» EXERCISE INSTRUCTIONS
Filter the entries below, keeping only lines with "sách".

Stored data
-- Opening Marker --

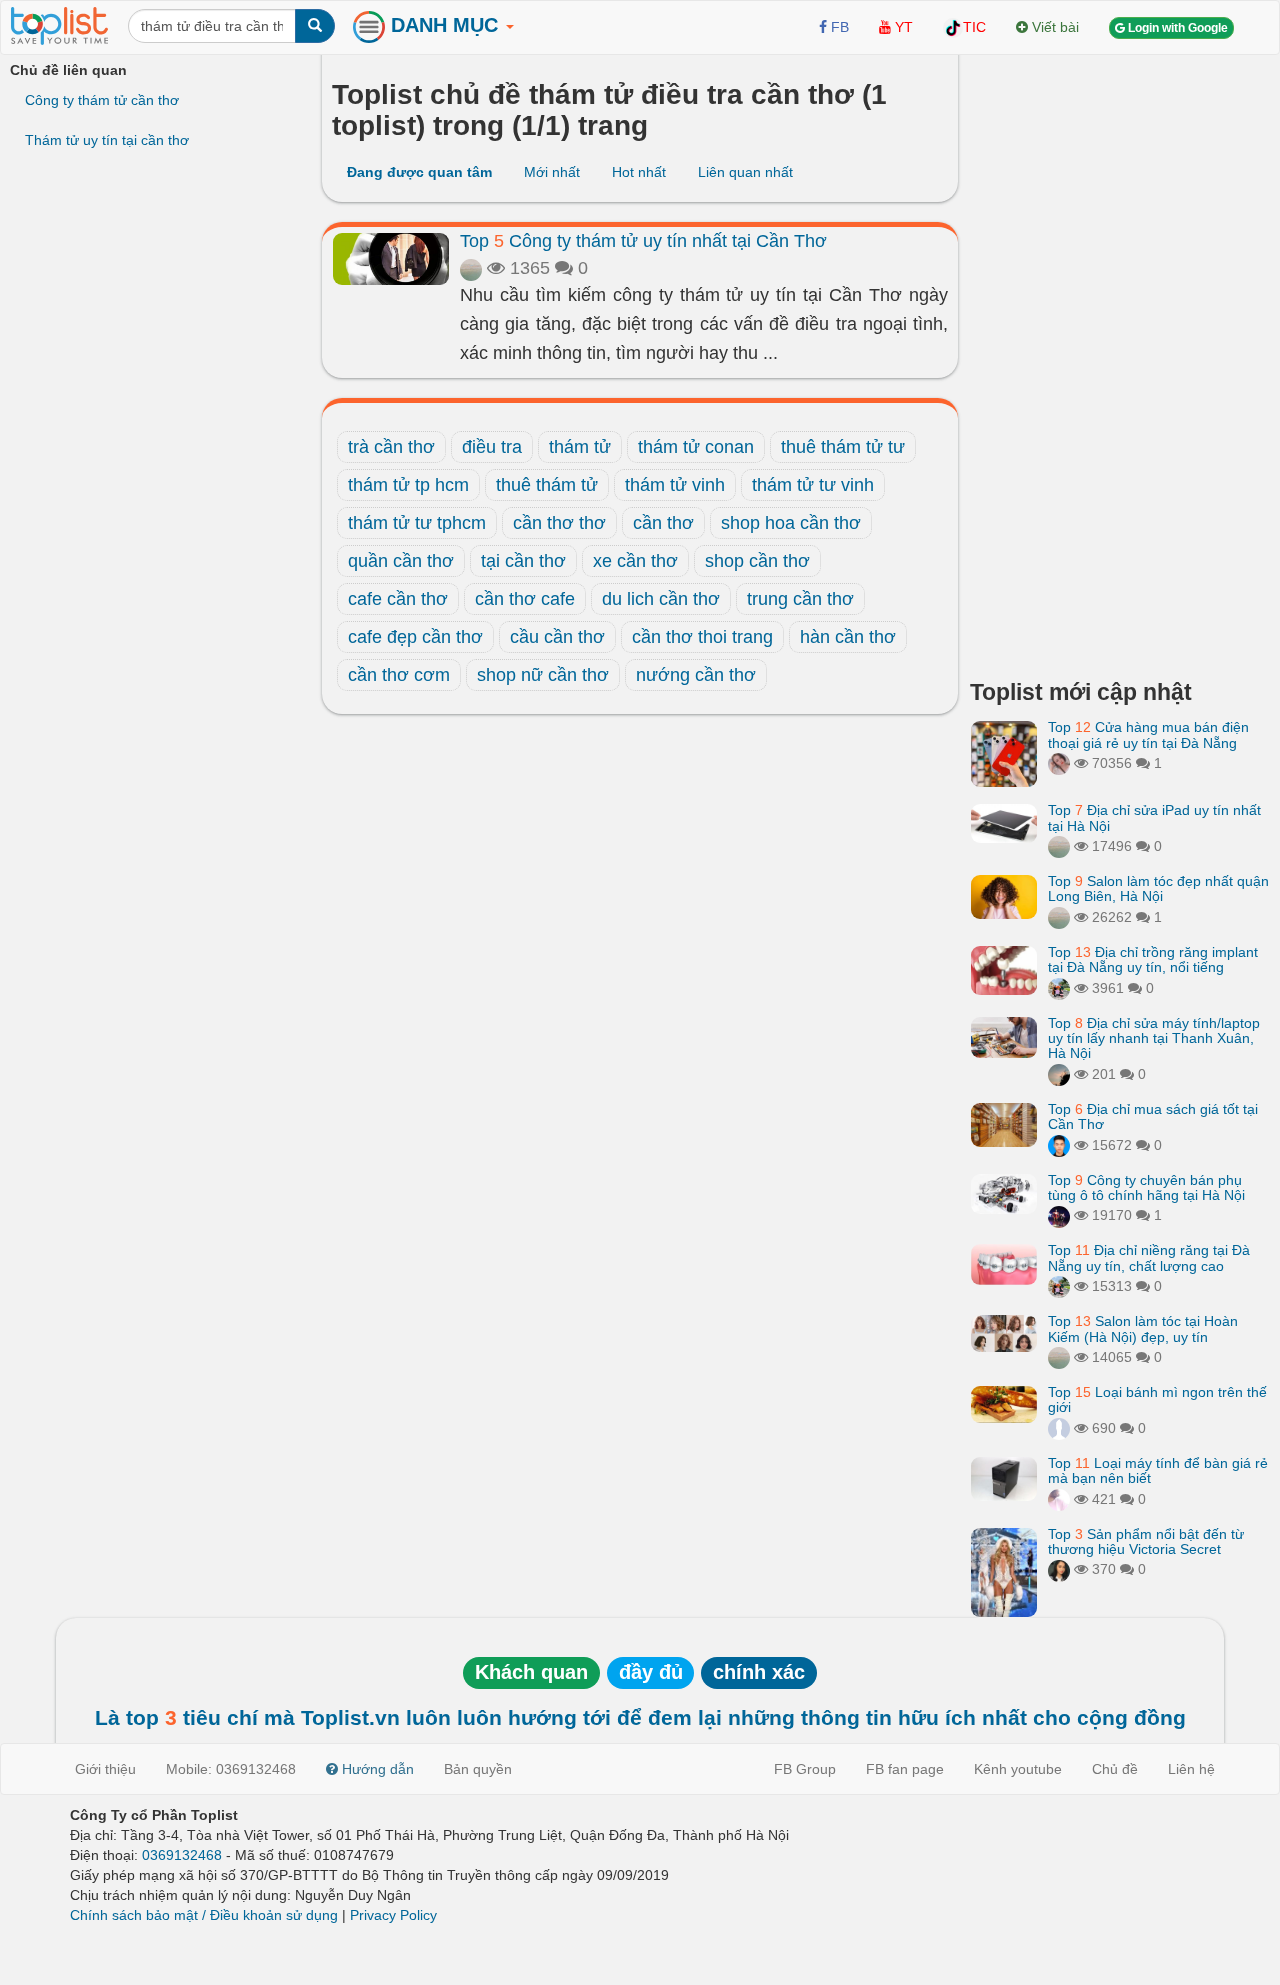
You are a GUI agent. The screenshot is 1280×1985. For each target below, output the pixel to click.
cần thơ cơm (399, 675)
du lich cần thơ (661, 599)
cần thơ (663, 523)
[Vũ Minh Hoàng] (1059, 1215)
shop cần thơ (757, 561)
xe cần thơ (635, 561)
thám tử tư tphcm (417, 523)
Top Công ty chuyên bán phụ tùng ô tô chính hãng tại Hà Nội (1146, 1187)
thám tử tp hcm (408, 485)
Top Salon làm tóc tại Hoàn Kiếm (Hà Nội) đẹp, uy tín (1143, 1328)
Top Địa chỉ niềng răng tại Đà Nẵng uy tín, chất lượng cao (1149, 1257)
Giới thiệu (105, 1769)
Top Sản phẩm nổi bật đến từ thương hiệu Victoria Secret (1146, 1541)
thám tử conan (696, 447)
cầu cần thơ (557, 637)
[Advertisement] (1120, 360)
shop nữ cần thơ (543, 675)
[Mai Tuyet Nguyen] (1059, 988)
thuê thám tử (547, 485)
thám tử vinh (675, 485)
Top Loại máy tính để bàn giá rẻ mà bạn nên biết (1158, 1470)
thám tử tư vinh (813, 485)
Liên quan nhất (745, 172)
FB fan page (905, 1769)
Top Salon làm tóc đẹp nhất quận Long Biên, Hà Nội (1158, 888)
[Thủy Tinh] (1059, 1499)
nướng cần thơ (696, 675)
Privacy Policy (393, 1915)
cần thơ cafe (525, 599)
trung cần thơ (800, 599)
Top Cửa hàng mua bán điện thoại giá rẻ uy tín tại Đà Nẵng (1148, 734)
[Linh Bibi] (1059, 1428)
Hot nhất (639, 172)
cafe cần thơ (398, 599)
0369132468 (182, 1855)
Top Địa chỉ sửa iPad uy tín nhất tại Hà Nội (1154, 817)
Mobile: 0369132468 (231, 1769)
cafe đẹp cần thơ (415, 637)
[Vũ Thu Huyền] (1059, 763)
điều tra (492, 447)
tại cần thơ (523, 561)
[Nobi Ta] (1059, 1145)
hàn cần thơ (848, 637)
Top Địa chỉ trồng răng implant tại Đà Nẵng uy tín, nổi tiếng (1153, 959)
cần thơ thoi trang (702, 637)
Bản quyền (478, 1769)
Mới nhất (552, 172)
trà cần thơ (391, 447)
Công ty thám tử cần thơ (102, 100)
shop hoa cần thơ (791, 523)
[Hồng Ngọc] (1059, 1569)
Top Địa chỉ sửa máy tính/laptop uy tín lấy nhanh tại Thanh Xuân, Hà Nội (1154, 1038)
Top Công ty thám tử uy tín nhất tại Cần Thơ (643, 241)
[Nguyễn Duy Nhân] (1059, 1074)
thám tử (580, 447)
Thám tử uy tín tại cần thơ (107, 140)
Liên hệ (1191, 1769)
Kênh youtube (1018, 1769)
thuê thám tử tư (843, 447)
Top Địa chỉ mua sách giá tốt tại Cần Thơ (1153, 1116)
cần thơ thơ (559, 523)
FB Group (805, 1769)
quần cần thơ (401, 561)
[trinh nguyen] (471, 268)
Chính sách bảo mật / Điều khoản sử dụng (204, 1915)
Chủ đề (1115, 1769)
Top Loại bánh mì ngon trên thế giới (1157, 1399)
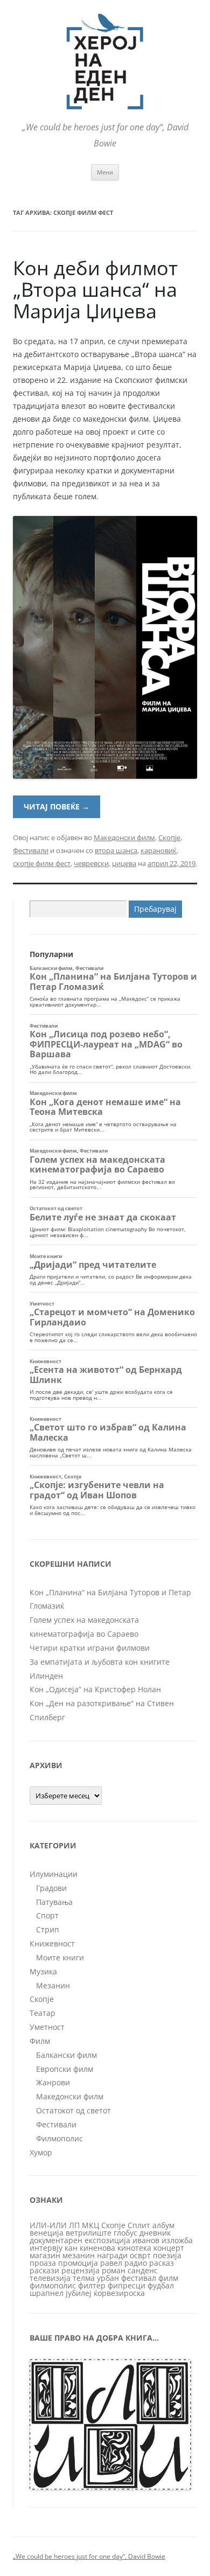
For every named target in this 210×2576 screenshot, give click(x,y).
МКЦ (90, 2225)
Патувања (54, 1902)
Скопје (169, 837)
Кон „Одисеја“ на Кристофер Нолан (95, 1689)
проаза (43, 2263)
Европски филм (64, 2069)
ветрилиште (88, 2233)
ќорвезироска (119, 2293)
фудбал (161, 2285)
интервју (46, 2248)
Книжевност (52, 1943)
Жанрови (53, 2082)
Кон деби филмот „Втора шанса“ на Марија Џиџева (95, 289)
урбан (108, 2278)
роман (113, 2270)
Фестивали (30, 850)
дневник (155, 2233)
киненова (97, 2248)
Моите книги (60, 1957)
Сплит (139, 2225)
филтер (92, 2285)
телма (84, 2278)
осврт (140, 2255)
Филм (40, 2041)
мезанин (78, 2255)
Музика (43, 1971)
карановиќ (159, 850)
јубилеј (79, 2293)
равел (111, 2263)
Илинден (46, 1676)
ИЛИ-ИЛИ (48, 2225)
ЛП (74, 2225)
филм (168, 2278)
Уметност (47, 2027)
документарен (56, 2240)
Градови (51, 1888)
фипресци (126, 2285)
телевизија (50, 2278)
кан (71, 2248)
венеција (47, 2233)
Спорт (47, 1915)
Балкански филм (66, 2055)
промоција (78, 2263)
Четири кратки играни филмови (90, 1648)
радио (135, 2263)
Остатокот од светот (73, 2110)
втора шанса (116, 850)
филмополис (53, 2285)
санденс (143, 2270)
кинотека (134, 2248)
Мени (105, 172)
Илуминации (54, 1874)
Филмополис (59, 2138)
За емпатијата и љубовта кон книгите (100, 1662)
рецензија (80, 2270)
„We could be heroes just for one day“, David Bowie (89, 2556)
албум (163, 2225)
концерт (168, 2248)
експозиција (107, 2240)
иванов (145, 2240)
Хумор (41, 2152)
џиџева (124, 863)
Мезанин (53, 1985)
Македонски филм (124, 837)
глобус (125, 2233)
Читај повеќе (56, 806)
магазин (45, 2255)
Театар (42, 2013)
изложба (177, 2240)
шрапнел (47, 2293)
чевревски (91, 863)
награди (112, 2255)
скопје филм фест (42, 863)
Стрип (47, 1929)
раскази (44, 2270)
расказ (161, 2263)
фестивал (138, 2278)
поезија (167, 2255)
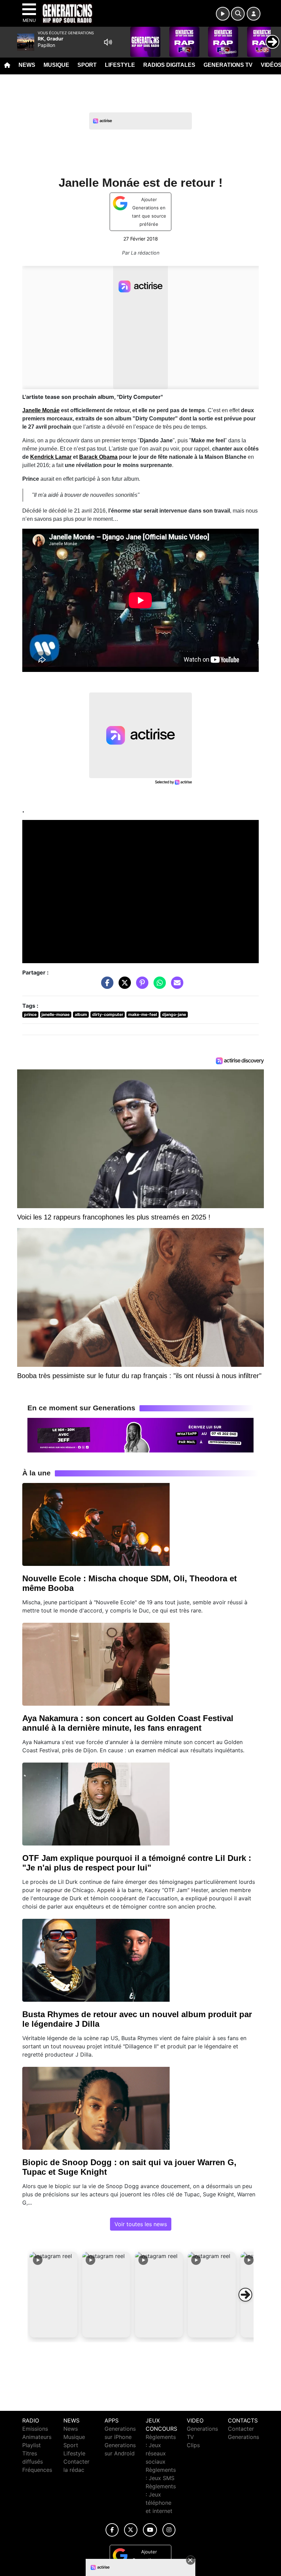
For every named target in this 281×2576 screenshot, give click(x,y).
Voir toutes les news (140, 2224)
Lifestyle (120, 65)
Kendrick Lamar (51, 457)
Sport (87, 65)
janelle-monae (55, 1014)
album (81, 1014)
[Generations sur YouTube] (150, 2530)
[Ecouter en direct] (223, 14)
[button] (53, 2295)
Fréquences (37, 2469)
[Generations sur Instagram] (168, 2530)
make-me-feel (142, 1014)
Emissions (35, 2428)
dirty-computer (107, 1014)
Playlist (31, 2445)
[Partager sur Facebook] (105, 986)
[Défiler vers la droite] (245, 2295)
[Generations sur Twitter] (130, 2530)
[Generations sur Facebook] (112, 2530)
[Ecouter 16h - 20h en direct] (140, 1434)
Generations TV (228, 65)
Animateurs (36, 2436)
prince (30, 1014)
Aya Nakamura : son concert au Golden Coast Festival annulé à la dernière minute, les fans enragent (127, 1723)
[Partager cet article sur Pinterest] (140, 986)
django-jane (174, 1014)
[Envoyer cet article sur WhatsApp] (158, 986)
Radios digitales (169, 65)
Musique (56, 65)
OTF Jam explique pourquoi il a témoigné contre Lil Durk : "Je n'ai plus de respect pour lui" (136, 1862)
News (27, 65)
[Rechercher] (238, 14)
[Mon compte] (253, 14)
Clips (193, 2445)
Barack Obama (98, 457)
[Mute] (108, 42)
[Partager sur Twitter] (123, 986)
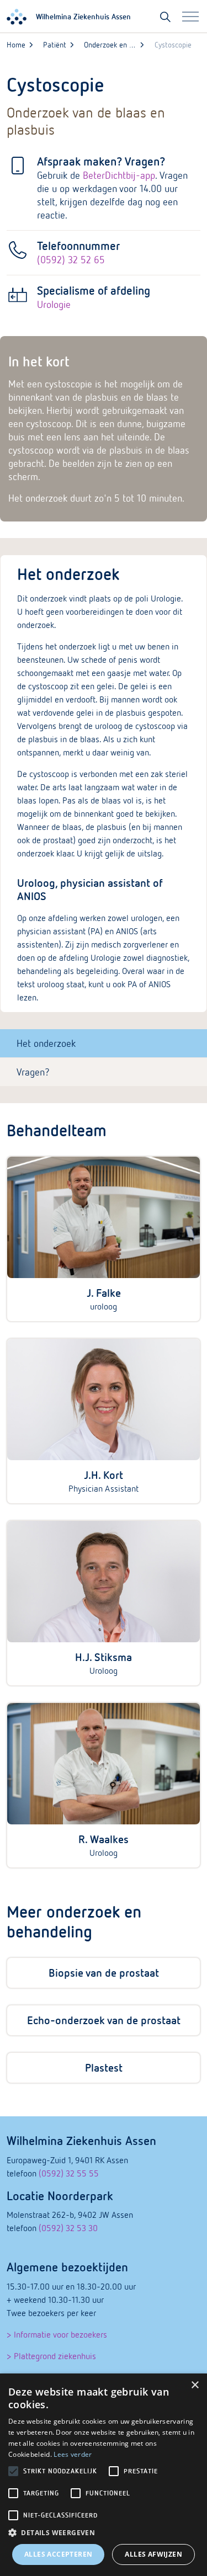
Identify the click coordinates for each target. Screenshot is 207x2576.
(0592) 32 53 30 (68, 2227)
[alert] (103, 2474)
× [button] (194, 2385)
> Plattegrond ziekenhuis (51, 2355)
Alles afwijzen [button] (153, 2554)
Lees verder (73, 2454)
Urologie (54, 304)
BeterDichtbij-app (119, 175)
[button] (103, 2533)
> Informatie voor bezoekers (57, 2334)
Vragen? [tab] (33, 1072)
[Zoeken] (165, 16)
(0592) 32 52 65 (71, 259)
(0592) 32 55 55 (69, 2173)
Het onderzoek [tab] (46, 1043)
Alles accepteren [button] (58, 2554)
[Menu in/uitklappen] (190, 16)
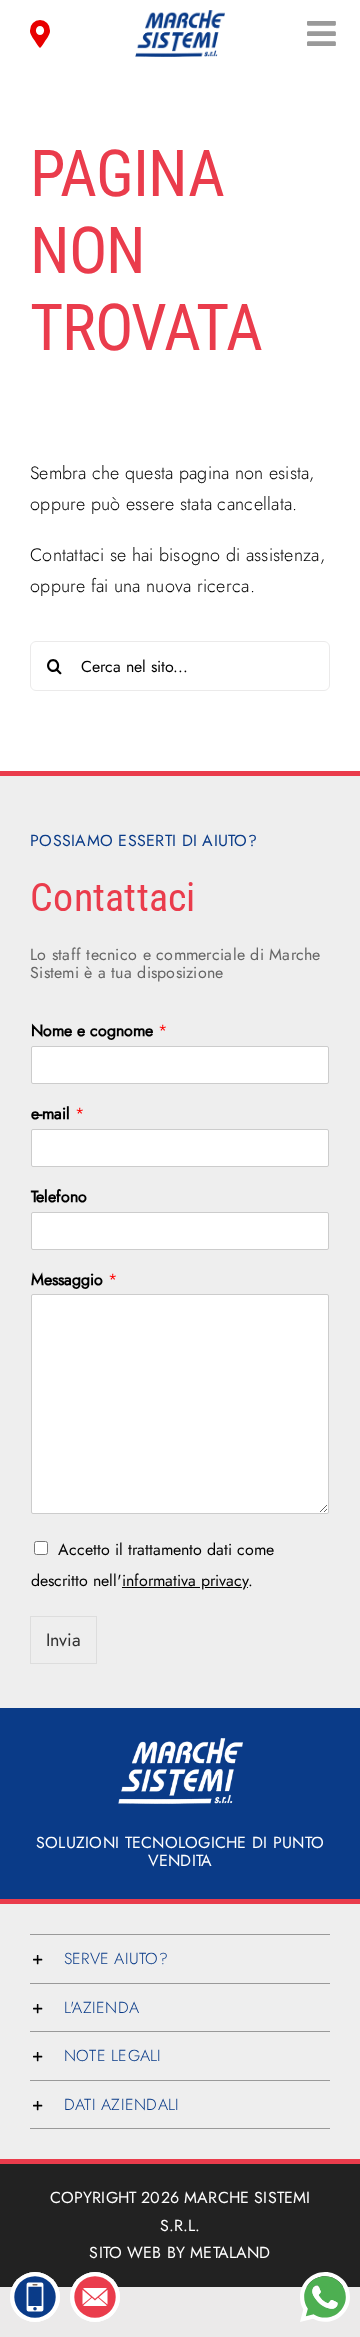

-- Closing Marker --

» RESULT OF THE EXERCISE
Top Địa chỉ mua sách giá tốt tại Cần Thơ (1153, 1116)
Chính sách bảo mật / Điều khoản sử dụng (204, 1915)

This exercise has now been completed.